1
votes

Recently I'm reading https://github.com/ARM-software/vulkan_best_practice_for_mobile_developers/blob/master/samples/vulkan_basics.md, and it said:

OpenGL ES uses a synchronous rendering model, which means that an API call must behave as if all earlier API calls have already been processed. In reality no modern GPU works this way, rendering workloads are processed asynchronously and the synchronous model is an elaborate illusion maintained by the device driver. To maintain this illusion the driver must track which resources are read or written by each rendering operation in the queue, ensure that workloads run in a legal order to avoid rendering corruption, and ensure that API calls which need a data resource block and wait until that resource is safely available.

Vulkan uses an asynchronous rendering model, reflecting how the modern GPUs work. Applications queue rendering commands into a queue, use explicit scheduling dependencies to control workload execution order, and use explicit synchronization primitives to align dependent CPU and GPU processing.

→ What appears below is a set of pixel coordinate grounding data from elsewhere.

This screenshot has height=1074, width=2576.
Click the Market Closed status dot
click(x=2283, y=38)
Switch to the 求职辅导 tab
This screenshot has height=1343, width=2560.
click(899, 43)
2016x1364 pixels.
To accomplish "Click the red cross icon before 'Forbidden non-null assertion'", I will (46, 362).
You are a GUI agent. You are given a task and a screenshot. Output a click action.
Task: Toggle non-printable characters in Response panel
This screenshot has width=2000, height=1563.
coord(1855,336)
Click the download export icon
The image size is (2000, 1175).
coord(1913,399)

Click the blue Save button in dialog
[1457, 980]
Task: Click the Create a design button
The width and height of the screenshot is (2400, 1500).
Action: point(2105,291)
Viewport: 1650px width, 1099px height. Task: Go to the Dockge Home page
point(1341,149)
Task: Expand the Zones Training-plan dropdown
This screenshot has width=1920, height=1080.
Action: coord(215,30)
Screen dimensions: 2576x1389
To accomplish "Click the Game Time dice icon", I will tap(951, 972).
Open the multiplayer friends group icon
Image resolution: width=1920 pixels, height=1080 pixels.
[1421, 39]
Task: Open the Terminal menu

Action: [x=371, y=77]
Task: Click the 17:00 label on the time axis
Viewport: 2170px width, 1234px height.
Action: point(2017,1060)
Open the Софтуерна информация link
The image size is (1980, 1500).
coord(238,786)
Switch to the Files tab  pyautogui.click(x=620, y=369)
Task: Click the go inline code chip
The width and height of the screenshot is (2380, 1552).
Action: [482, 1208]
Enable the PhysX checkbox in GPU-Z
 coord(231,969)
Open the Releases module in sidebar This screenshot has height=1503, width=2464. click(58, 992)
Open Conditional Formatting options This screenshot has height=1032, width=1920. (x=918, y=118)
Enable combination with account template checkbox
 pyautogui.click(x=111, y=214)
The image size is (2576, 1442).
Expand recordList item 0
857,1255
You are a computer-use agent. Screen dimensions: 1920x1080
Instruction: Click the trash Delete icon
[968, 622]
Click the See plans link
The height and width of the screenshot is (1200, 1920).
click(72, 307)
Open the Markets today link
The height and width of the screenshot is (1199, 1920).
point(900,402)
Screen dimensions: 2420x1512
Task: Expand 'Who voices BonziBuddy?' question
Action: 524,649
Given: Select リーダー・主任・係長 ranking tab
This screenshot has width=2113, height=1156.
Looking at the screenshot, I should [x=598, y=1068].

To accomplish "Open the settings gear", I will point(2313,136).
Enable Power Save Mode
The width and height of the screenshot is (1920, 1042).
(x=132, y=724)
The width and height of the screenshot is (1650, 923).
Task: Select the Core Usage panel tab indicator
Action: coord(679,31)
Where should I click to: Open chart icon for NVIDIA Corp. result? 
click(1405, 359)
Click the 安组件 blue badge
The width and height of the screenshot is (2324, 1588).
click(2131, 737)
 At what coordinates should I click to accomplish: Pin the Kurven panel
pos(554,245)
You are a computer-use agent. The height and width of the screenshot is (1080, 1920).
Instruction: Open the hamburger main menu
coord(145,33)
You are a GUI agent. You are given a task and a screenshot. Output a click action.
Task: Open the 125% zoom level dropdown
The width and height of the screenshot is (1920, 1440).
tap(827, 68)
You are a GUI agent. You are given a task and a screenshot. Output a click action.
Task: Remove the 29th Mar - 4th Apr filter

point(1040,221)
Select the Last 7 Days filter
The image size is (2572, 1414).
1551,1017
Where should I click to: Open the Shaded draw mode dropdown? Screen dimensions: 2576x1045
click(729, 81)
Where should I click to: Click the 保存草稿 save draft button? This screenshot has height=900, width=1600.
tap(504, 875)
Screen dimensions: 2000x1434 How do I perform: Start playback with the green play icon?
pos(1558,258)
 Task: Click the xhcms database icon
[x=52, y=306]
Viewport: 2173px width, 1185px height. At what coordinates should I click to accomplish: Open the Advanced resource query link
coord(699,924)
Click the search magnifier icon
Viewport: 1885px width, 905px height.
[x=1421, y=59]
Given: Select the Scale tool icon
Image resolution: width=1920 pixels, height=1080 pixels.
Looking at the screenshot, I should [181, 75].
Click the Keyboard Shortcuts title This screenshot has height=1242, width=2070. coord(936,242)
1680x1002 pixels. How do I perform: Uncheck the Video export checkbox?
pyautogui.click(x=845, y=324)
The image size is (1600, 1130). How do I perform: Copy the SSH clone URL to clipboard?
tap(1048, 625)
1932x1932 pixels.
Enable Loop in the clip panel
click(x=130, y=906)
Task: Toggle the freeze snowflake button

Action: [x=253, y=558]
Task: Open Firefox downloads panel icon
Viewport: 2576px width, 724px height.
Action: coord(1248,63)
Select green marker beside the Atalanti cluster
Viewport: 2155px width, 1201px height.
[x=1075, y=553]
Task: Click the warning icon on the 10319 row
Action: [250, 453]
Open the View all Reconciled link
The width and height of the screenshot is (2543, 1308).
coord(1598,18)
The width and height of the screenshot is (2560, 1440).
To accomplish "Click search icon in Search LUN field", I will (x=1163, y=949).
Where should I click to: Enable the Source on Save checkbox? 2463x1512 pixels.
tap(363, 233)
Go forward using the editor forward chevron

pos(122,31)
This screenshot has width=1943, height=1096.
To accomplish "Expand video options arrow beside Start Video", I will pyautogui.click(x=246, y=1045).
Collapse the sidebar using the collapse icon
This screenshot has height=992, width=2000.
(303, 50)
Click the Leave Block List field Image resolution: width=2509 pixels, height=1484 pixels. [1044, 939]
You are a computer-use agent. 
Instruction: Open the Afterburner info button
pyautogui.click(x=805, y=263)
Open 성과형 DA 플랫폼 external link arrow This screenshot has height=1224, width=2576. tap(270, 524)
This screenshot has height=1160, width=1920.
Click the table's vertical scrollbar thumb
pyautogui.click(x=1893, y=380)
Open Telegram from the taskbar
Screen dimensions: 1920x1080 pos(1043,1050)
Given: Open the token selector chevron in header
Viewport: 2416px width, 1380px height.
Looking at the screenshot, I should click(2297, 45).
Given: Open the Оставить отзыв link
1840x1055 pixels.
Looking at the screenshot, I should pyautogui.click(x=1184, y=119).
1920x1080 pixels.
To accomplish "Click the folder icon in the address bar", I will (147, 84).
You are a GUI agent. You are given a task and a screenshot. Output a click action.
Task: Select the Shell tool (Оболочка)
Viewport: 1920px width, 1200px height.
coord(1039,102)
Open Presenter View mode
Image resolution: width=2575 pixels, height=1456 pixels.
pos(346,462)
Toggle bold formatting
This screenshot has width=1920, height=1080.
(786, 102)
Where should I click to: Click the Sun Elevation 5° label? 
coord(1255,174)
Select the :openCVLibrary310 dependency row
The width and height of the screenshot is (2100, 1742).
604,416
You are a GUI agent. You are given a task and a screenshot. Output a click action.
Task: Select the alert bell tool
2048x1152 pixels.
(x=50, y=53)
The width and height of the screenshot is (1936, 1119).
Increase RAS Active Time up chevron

The impact of these changes is to significantly reduce the CPU overhead of the graphics drivers, at the expense of requiring the application to handle dependency management and synchronization.

Could someone help explain why asynchronous rendering model could reduce CPU overhead? Since in Vulkan you still have to track state yourself.

1

1 Answers

4
votes

Could someone help explain why asynchronous rendering model could reduce CPU overhead?

First of all, let's get back to the original statement you are referring to, emphasis mine:

The impact of these changes is to significantly reduce the CPU overhead of the graphics drivers, [...]

So the claim here is that the driver itself will need to consume less CPU, and it is easy to see as it can more directly forward your requests "as-is".

However, one overall goal of a low-level rendering API like Vulkan is also a potentially reduced CPU overhead in general, not only in the driver.

Consider the following example: You have a draw call which renders to a texture. And then you have another draw call which samples from this texture.

To get the implicit synchronization right, the driver has to track the usage of this texture, both as render target and as source for texture sampling operations.

It doesn't know in advance if the next draw call will need any resources which are still to be written to in previous draw calls. It has to always track every possible such conflicts, no matter if they can occur in your application or not. And it also must be extremely conservative in its decisions. It might be possible that you have a texture bound for a framebuffer for a draw call, but you may know that with the actual uniform values you set for this shaders the texture is not modified. But the GPU driver can't know that. If it can't rule - out with absolute certainty - that a resource is modified, it has to assume it is.

However, your application will more like know such details. If you have several render passes, and the second pass will depend on the texture rendered to in the first, you can (and must) add proper synchronization primitives - but the GPU driver doesn't need to care why there is any synchronization necessary at all, and it doesn't need track any resource usage to find out - it can just do as it is told. And your application also doesn't need to track it's own resource usage in many cases. It is just inherent from the usage as you coded it that a synchronization might be required at some point. There might be still cases where you need to track your own resource usage to find out though, especially if you write some intermediate layer like some more high-level graphics library where you know less and less of the structure of the rendering - then you are getting into a position similar to what a GL driver has to do (unless you want to forward all the burden of synchronization on the users of your library, like Vulkan does).